SUPPLIED RECORDS:
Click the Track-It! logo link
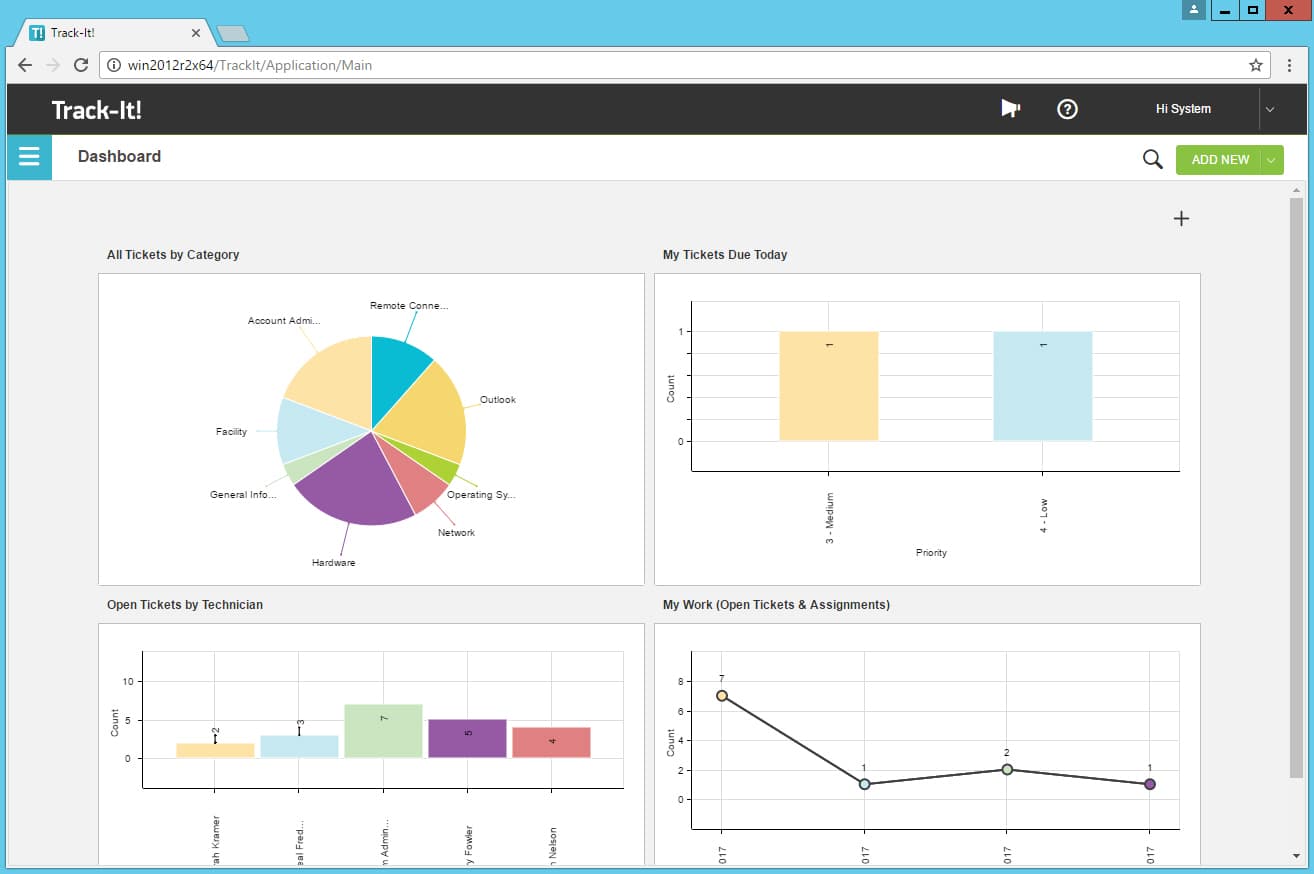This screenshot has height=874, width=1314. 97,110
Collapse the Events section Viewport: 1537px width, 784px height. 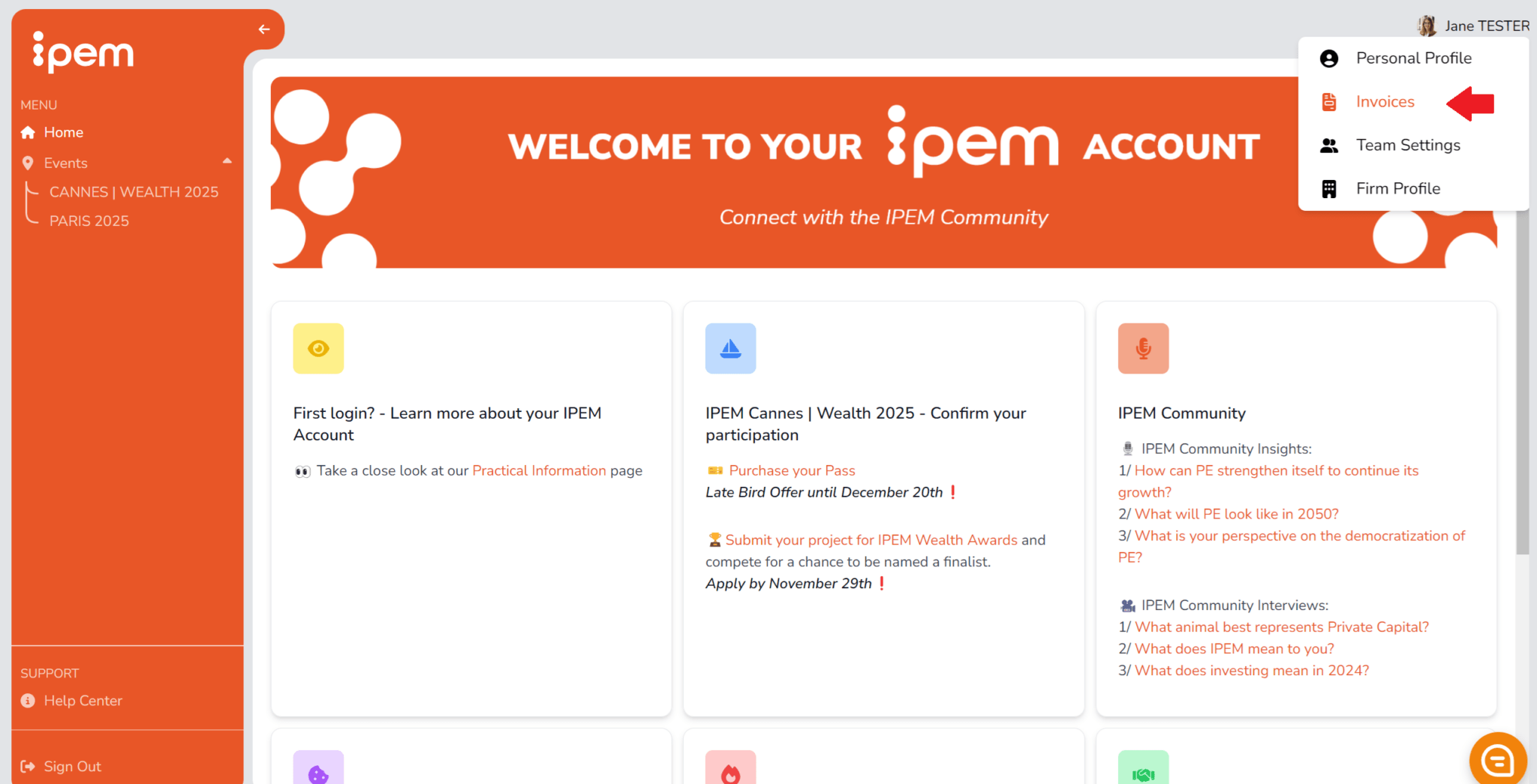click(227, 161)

* * *

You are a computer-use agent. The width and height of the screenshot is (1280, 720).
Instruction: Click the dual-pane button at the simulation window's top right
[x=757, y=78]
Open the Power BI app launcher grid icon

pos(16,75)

--

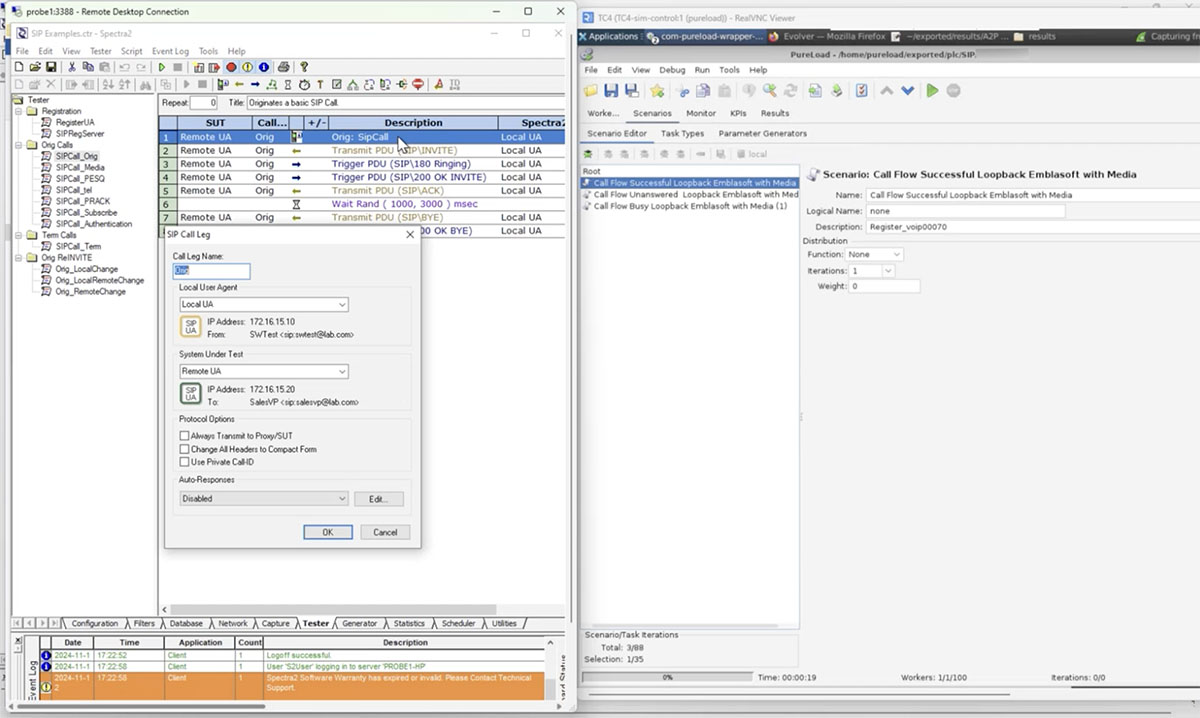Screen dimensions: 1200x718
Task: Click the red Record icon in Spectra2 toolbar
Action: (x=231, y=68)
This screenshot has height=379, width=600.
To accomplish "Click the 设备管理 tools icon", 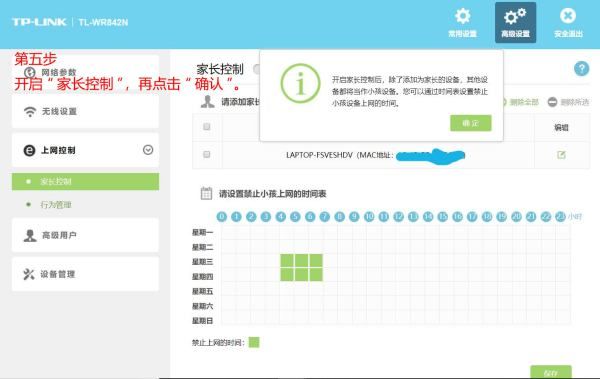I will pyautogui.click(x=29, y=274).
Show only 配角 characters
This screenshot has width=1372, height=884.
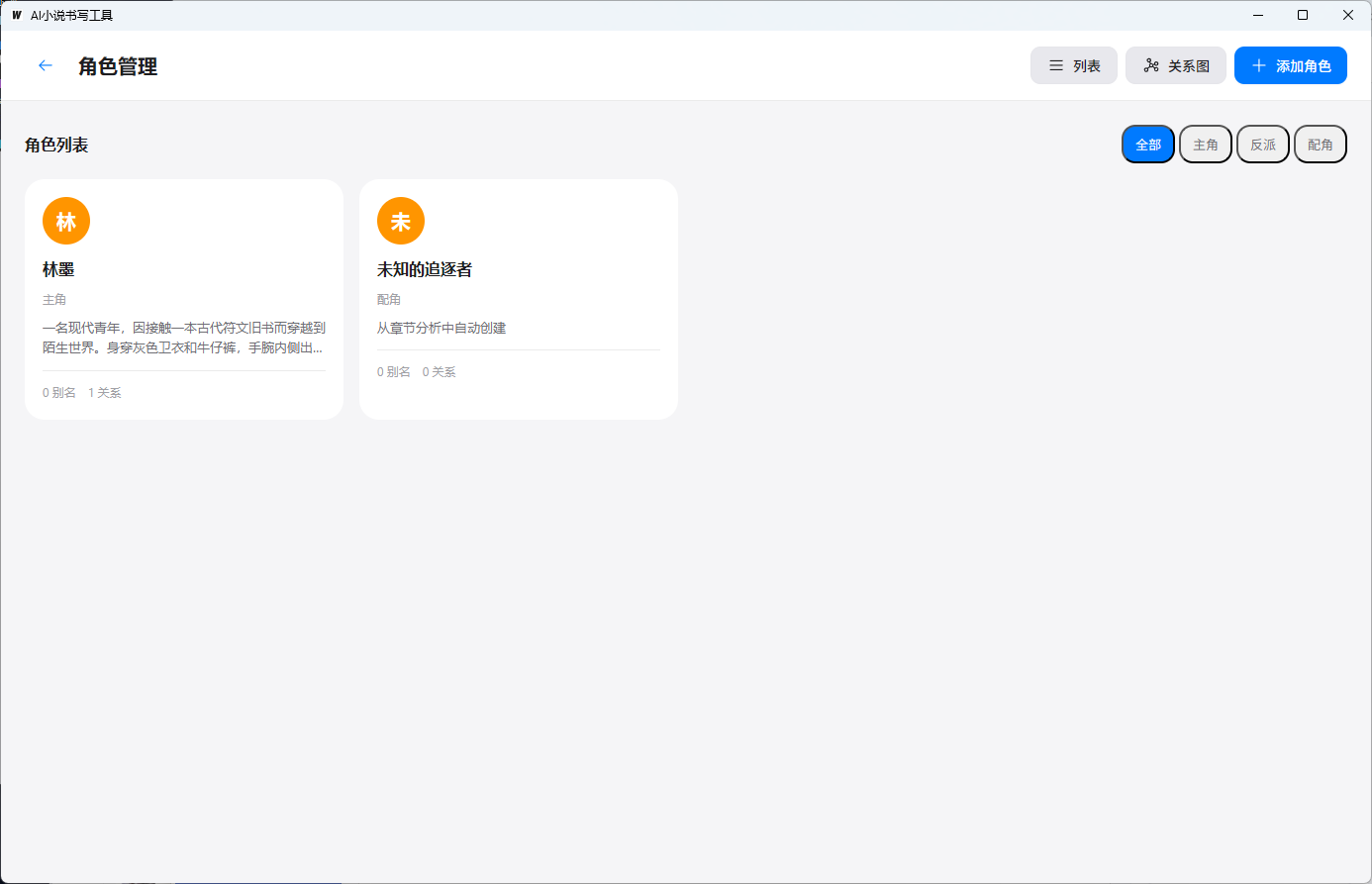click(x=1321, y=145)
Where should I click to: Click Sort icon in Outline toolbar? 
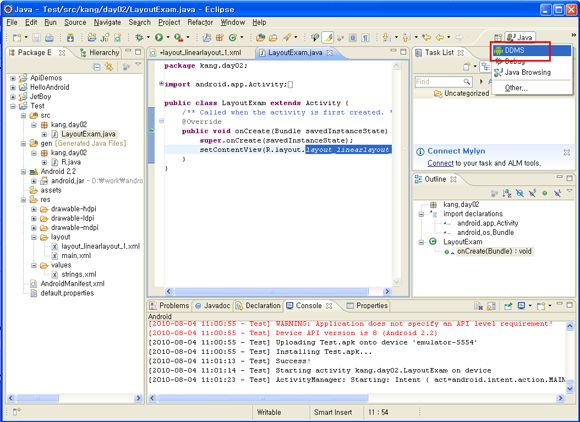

TASK OBJECTIVE:
Please copy out from the data above, without any picture, exactly the lines running from the one that holds "Show only 配角 characters" through the one that holds "Where should I", and nothing beyond them.

REPLY:
Show only 配角 characters
This screenshot has width=1372, height=884.
click(x=1321, y=145)
Where should I click to: Click Sort icon in Outline toolbar? 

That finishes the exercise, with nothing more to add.